Activity | Leave out the pictures and transcribe the rest of the records exactly.

(Data excerpts)
┄┄┄┄┄┄┄┄┄┄┄┄┄┄┄┄┄┄┄┄

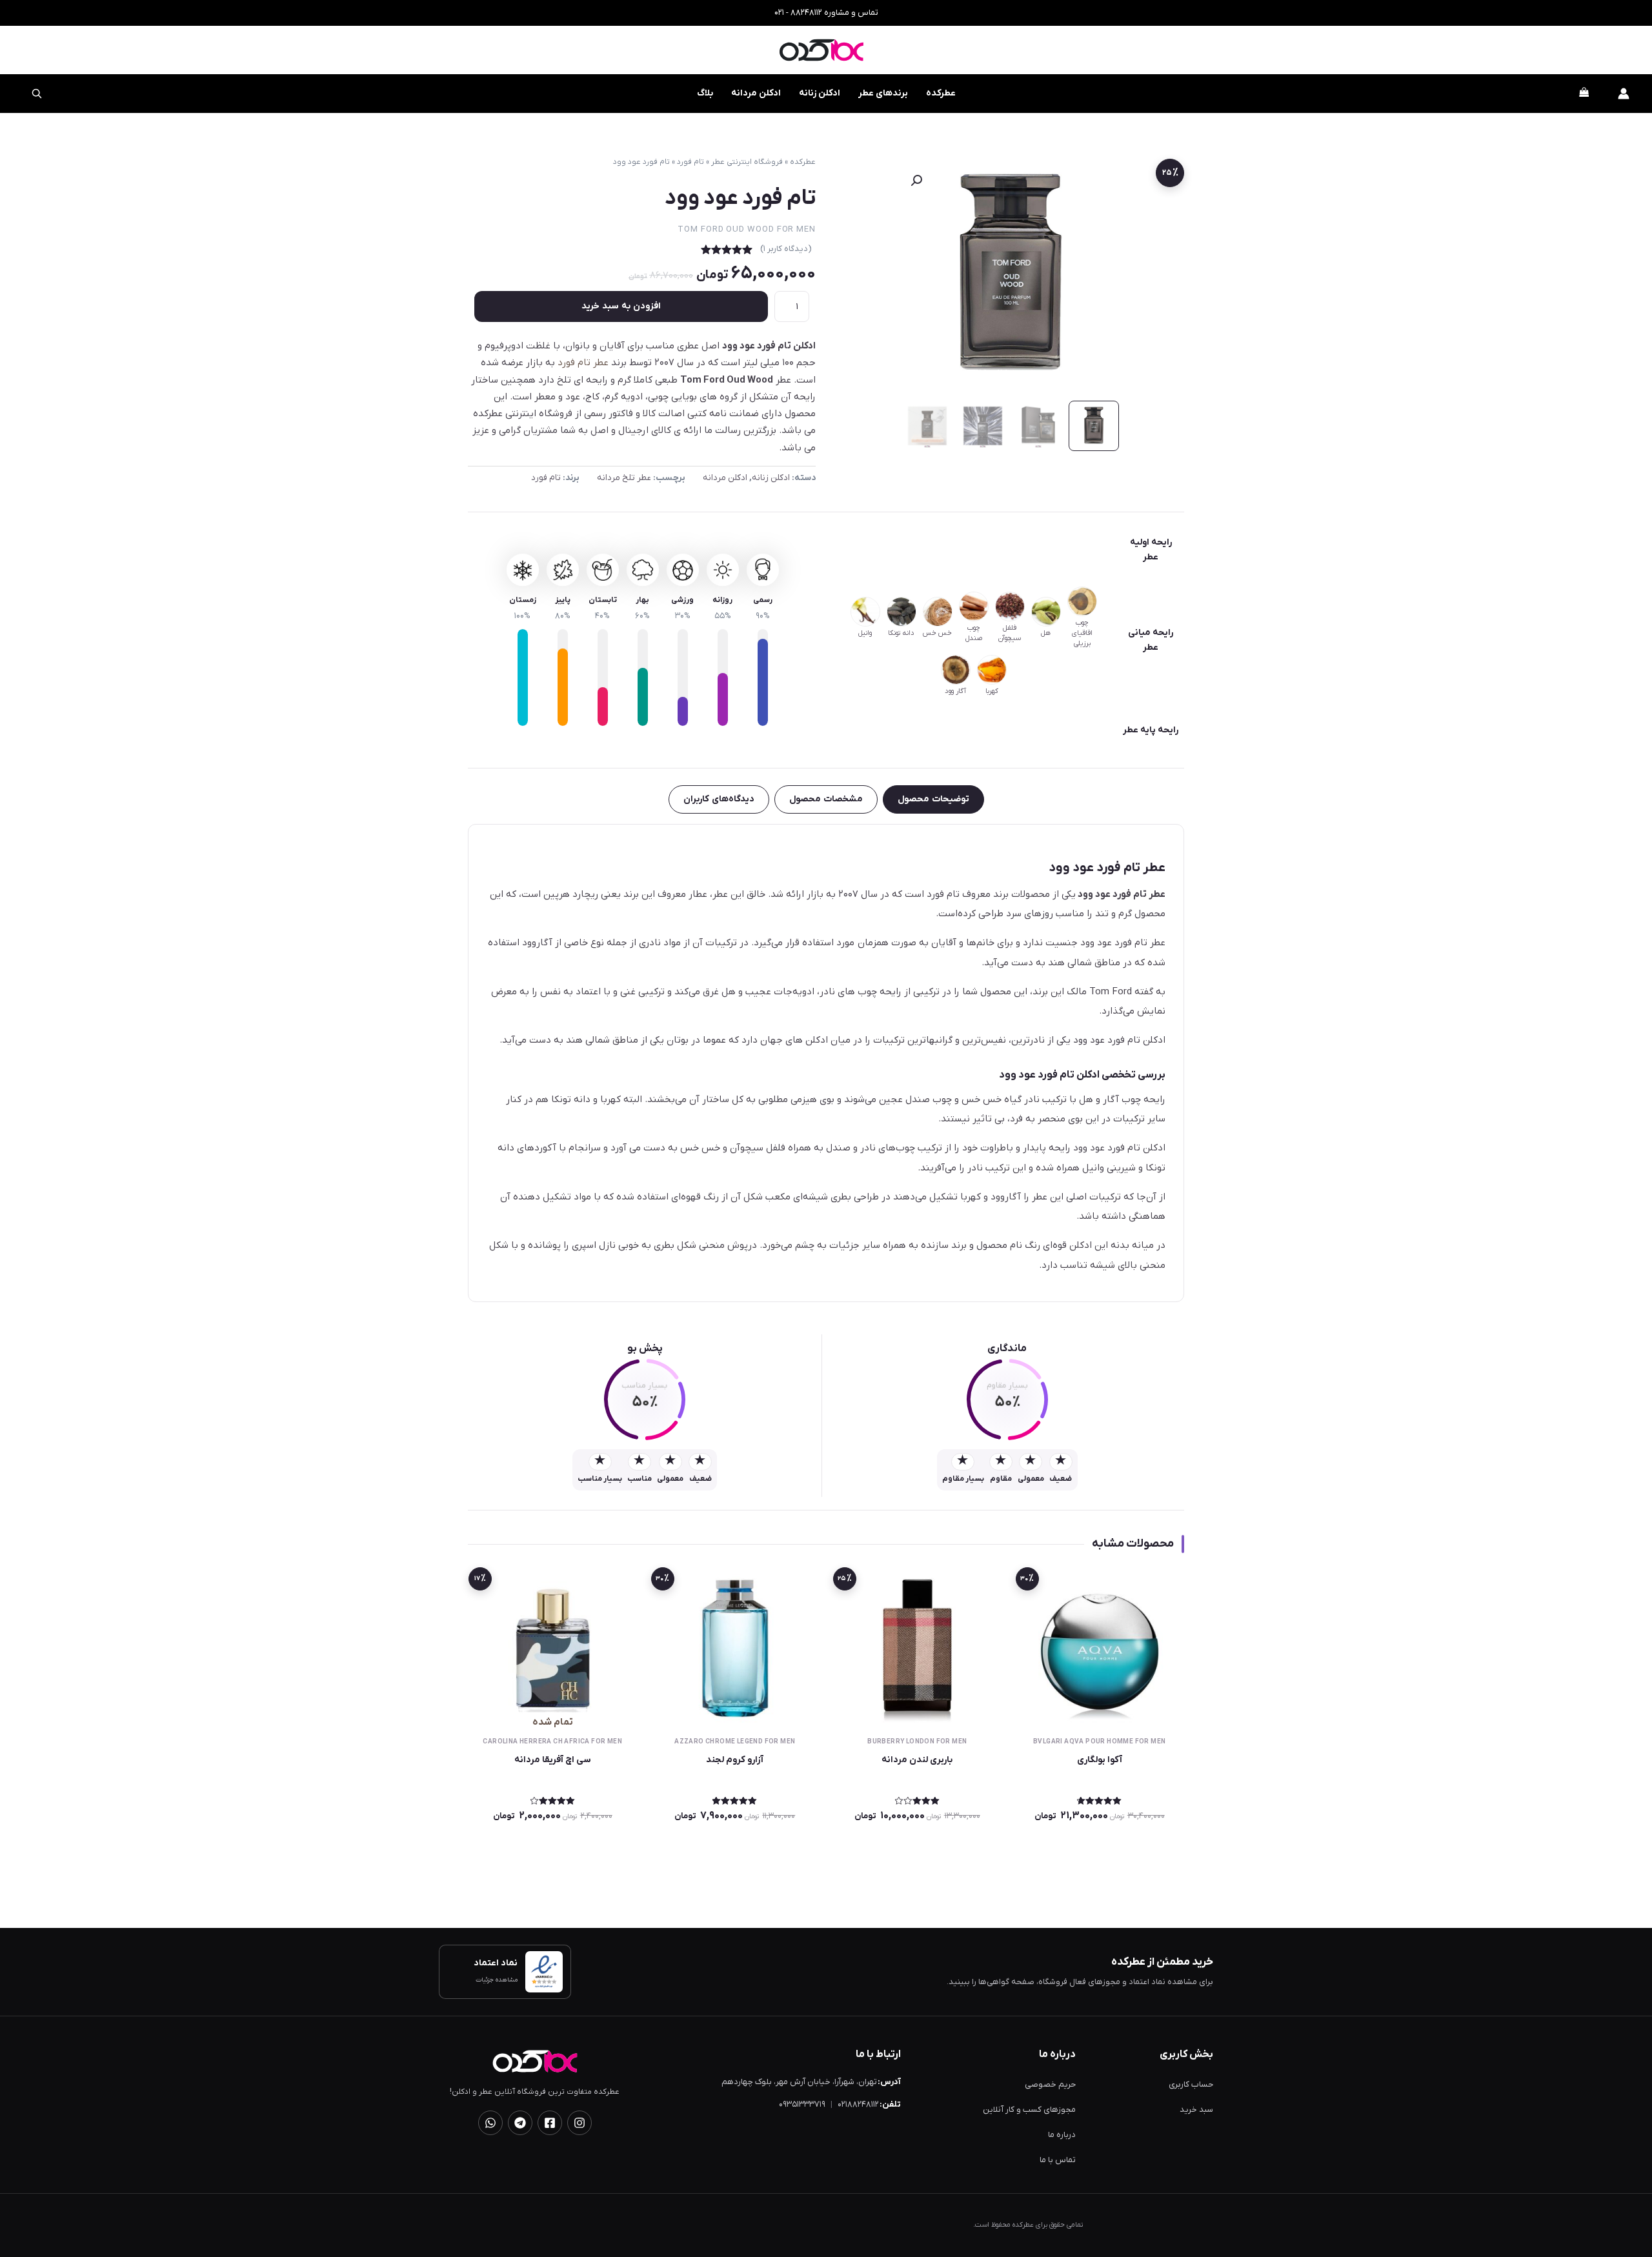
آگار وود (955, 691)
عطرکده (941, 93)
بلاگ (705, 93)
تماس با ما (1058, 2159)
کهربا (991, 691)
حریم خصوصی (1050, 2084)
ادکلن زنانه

┄┄┄┄┄┄┄┄┄┄┄┄┄┄┄┄┄┄┄┄

Answer to the problem |
آگار وود (955, 691)
عطرکده (941, 93)
بلاگ (705, 93)
تماس با ما (1058, 2159)
کهربا (991, 691)
حریم خصوصی (1050, 2084)
ادکلن زنانه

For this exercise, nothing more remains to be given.